Adriano, dalle cure ai saluti. La Roma sceglie il divorzio «soft»



Caso Adriano Impegnato ancora a Milano per l’affare Castaignos, il manager del brasiliano, Roberto Calenda, ha potuto contattare i dirigenti della Roma solo al telefono. La linea scelta dal direttore operativo Montali è questa: Adriano terminerà le sue cure alla spalla (40 giorni) a Roma, poi si andrà a una risoluzione consensuale che soddisfi le parti senza arrivare in tribunale. L’obiettivo giallorosso è lampante: non pagare i prossimi due anni di contratto, risparmiando così almeno 10 milioni.

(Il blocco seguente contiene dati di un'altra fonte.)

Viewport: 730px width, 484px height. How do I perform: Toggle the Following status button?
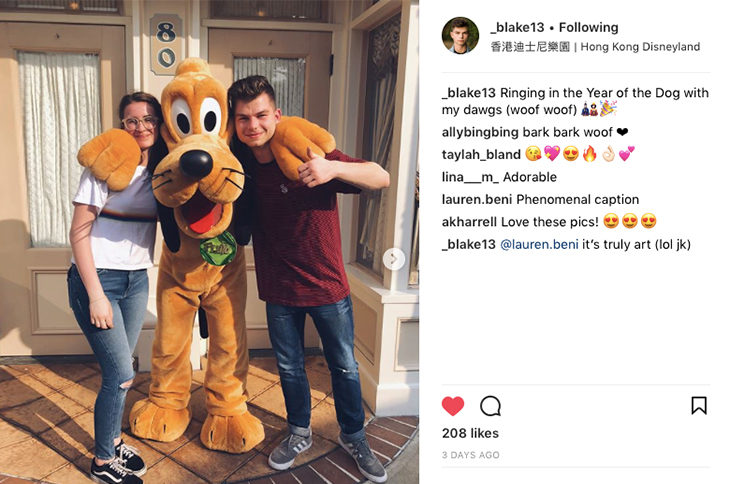(x=588, y=27)
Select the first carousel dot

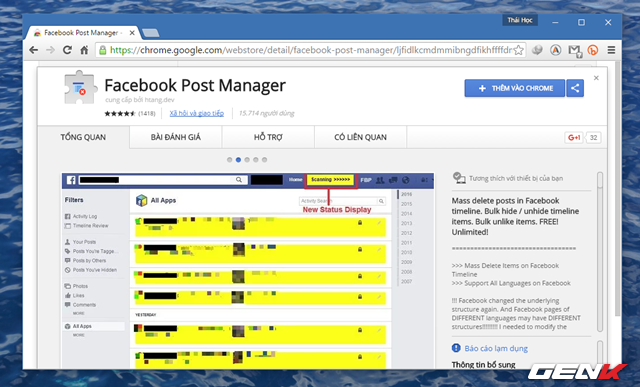(x=229, y=160)
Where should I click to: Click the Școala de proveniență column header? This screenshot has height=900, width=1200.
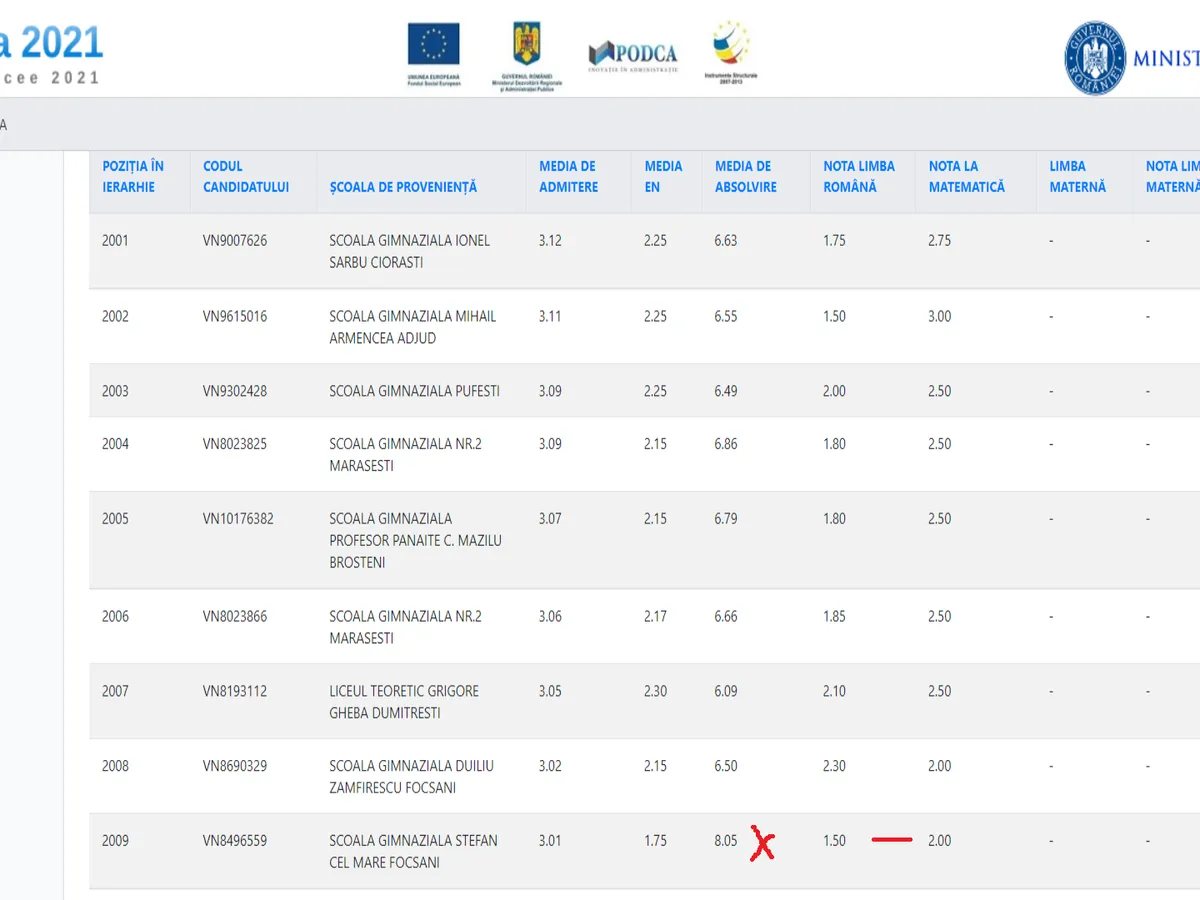tap(403, 187)
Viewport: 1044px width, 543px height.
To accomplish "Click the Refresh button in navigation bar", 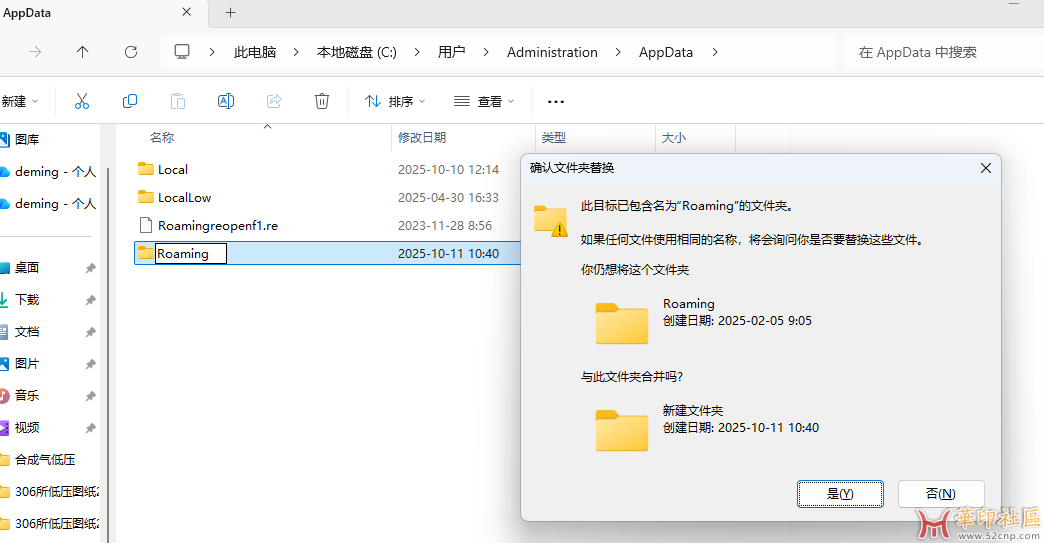I will (131, 52).
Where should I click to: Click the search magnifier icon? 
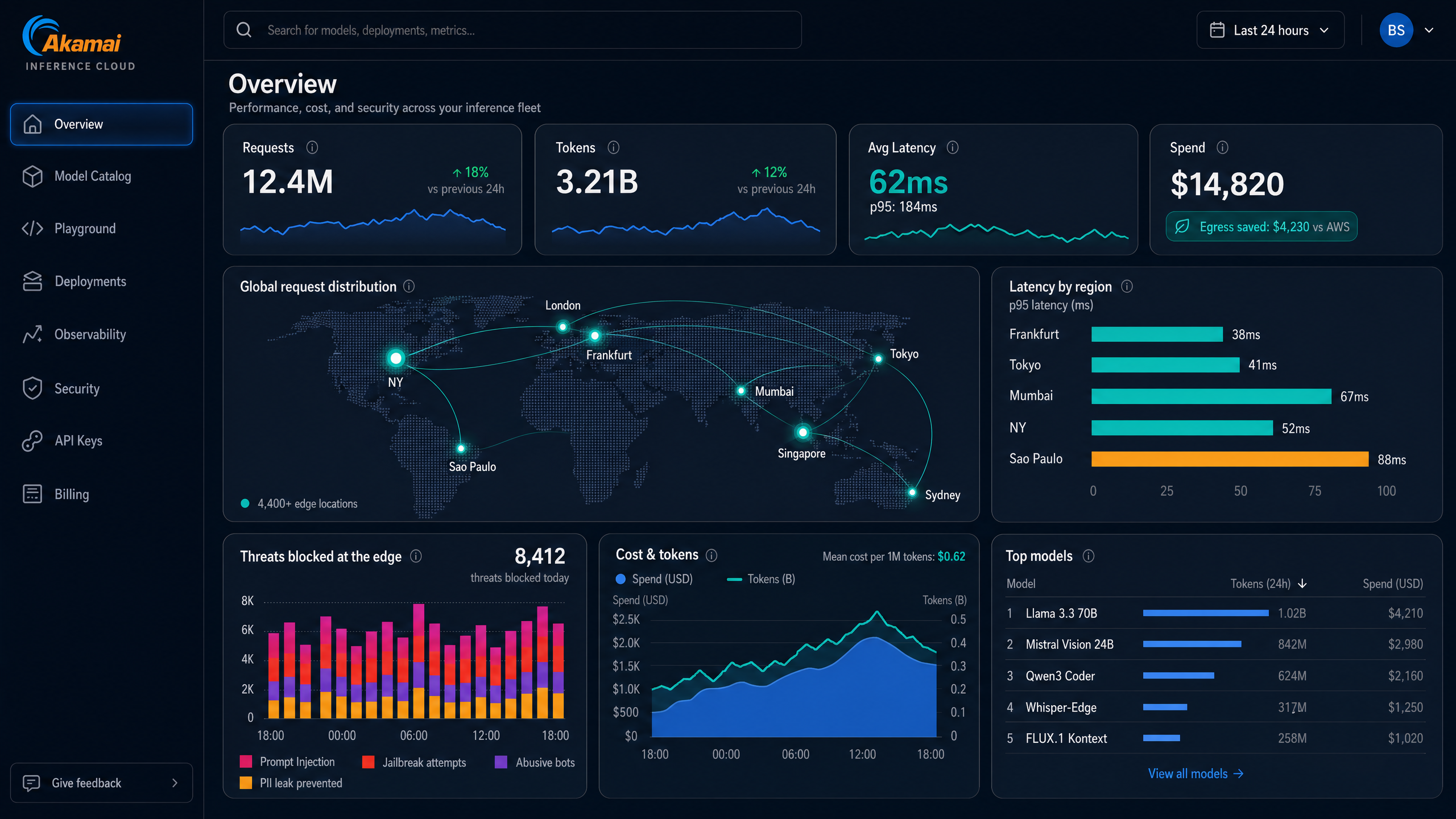pos(244,30)
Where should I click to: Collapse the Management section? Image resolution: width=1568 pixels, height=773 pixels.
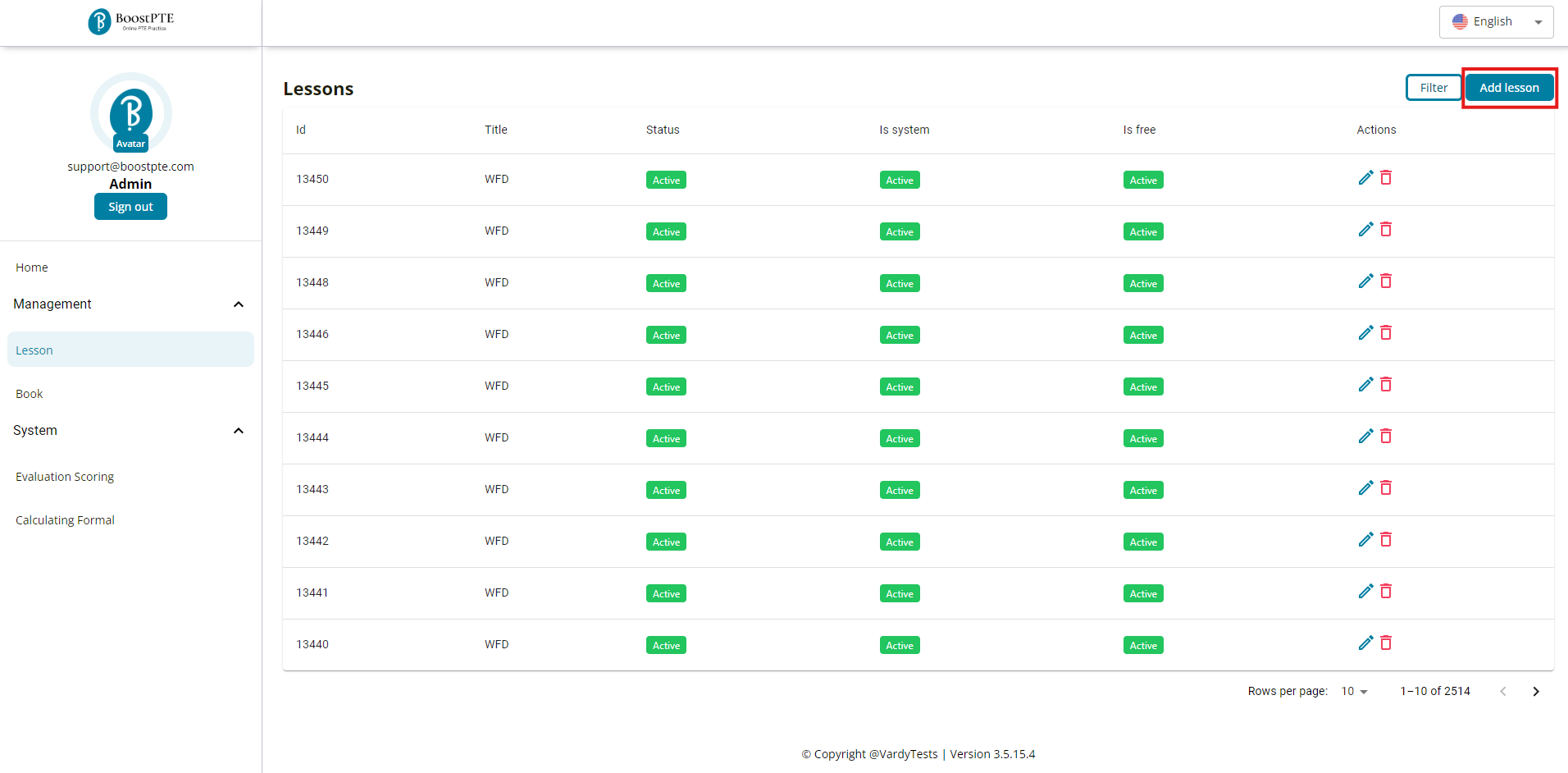[238, 304]
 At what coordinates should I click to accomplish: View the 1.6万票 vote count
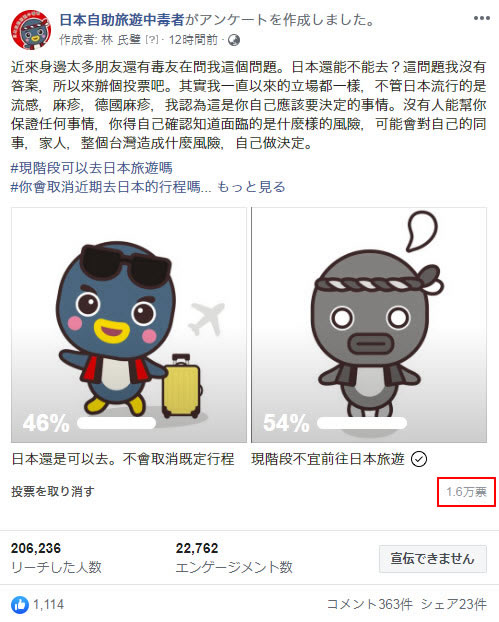[x=466, y=492]
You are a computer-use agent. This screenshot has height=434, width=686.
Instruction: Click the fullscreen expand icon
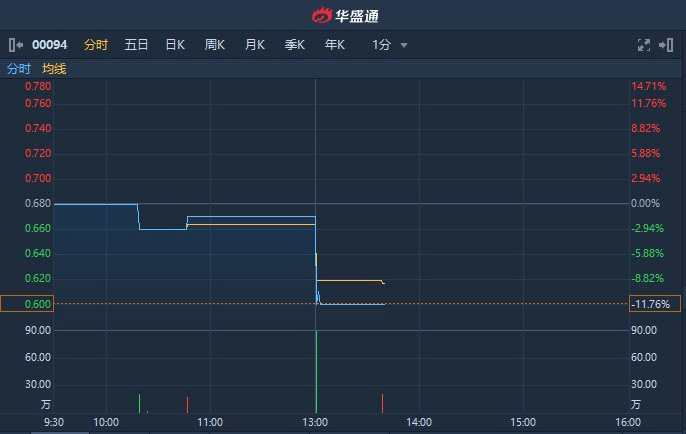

Borriello & Menez D’altronde in attacco la Roma non ha problemi e così Montella, vista la di , è pronto a Lecce a rilanciare Marco Borriello da titolare. Non succederà più un autogol in stile Mexes, che ha trovato già l’accordo col Milan e si libererà gratis. Ieri il francese ha parlato coi dirigenti dicendo di non aver ancora deciso e rassicurandoli sull’impegno, ma a Trigoria ormai lo vedono rossonero.



Borsa addio Ma di distacchi è fatta la vita, e a volte anche gli affari. Prende sempre più quota, infatti, la possibilità che presto la Roma esca dalla Borsa. L’operazione si chiama delisting e sarà più facile metterla in atto, cioè finanziariamente meno pesante, se l’opa che i nuovi proprietari lanceranno avrà successo e le azioni da rastrellare saranno poche. Vantaggi? Meno controlli, meno burocrazia e — si sussurra a Trigoria — meno esigenze di trasparenza nei bilanci, proprio sulla falsariga delle «big» milanesi. Poco elegante? Può essere, ma chi ha detto che il calcio sia il migliore dei mondi possibili?